Look for the line with "Click the red HNFIX.VN text at bottom"; please transcribe it and every later line in the entries exactly, up to the end, leaving pictures out.
§ §
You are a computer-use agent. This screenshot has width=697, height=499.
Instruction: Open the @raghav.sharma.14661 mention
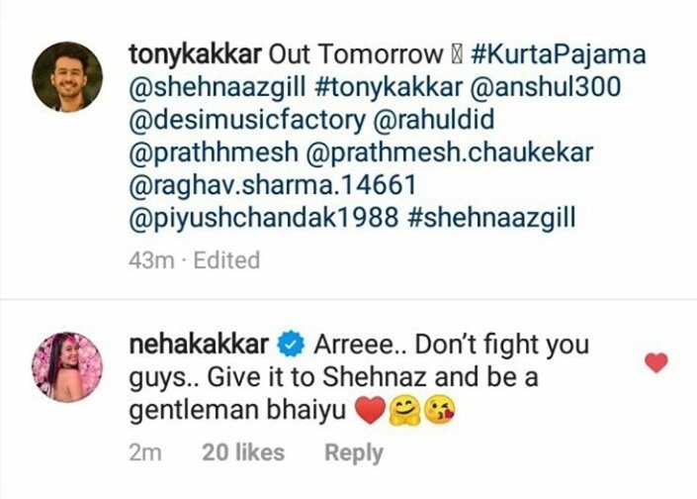coord(273,185)

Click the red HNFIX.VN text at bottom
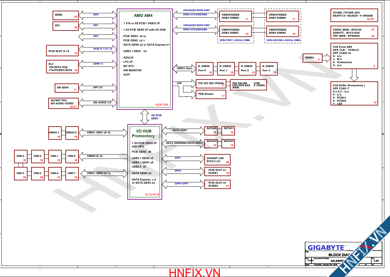(x=195, y=273)
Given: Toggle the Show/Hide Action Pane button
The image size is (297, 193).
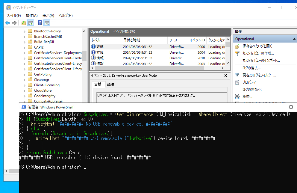Looking at the screenshot, I should pyautogui.click(x=47, y=23).
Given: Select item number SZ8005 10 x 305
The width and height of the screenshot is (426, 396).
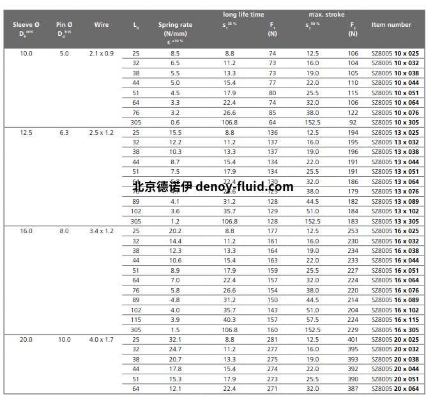Looking at the screenshot, I should (x=395, y=122).
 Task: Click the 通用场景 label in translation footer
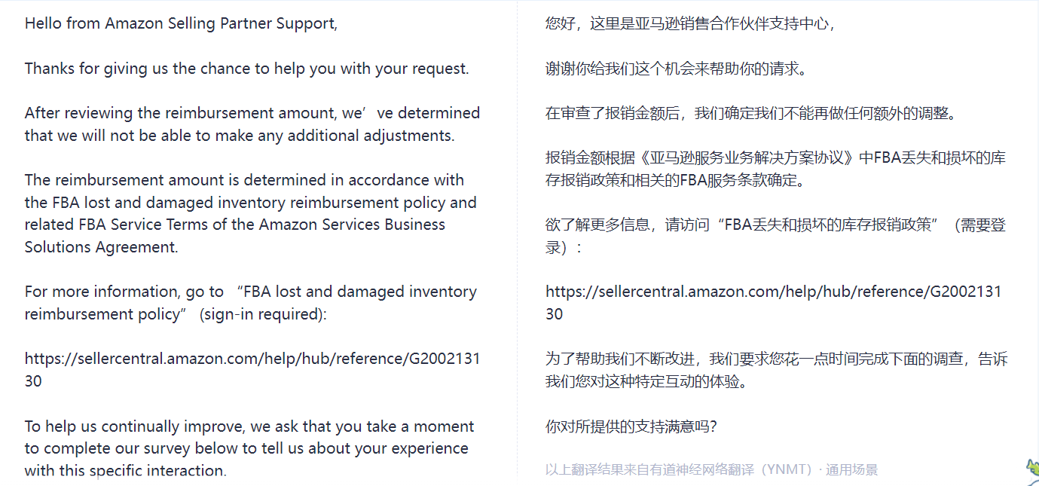point(851,470)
§ §
▶ **EXERCISE SOLUTION**:
Click the red HNFIX.VN text at bottom
(x=195, y=273)
Given: Toggle the Show/Hide Action Pane button
The image size is (297, 193).
Looking at the screenshot, I should pyautogui.click(x=47, y=23).
Given: Select item number SZ8005 10 x 305
The width and height of the screenshot is (426, 396).
Looking at the screenshot, I should (x=395, y=122).
 Task: Click the 通用场景 label in translation footer
point(851,470)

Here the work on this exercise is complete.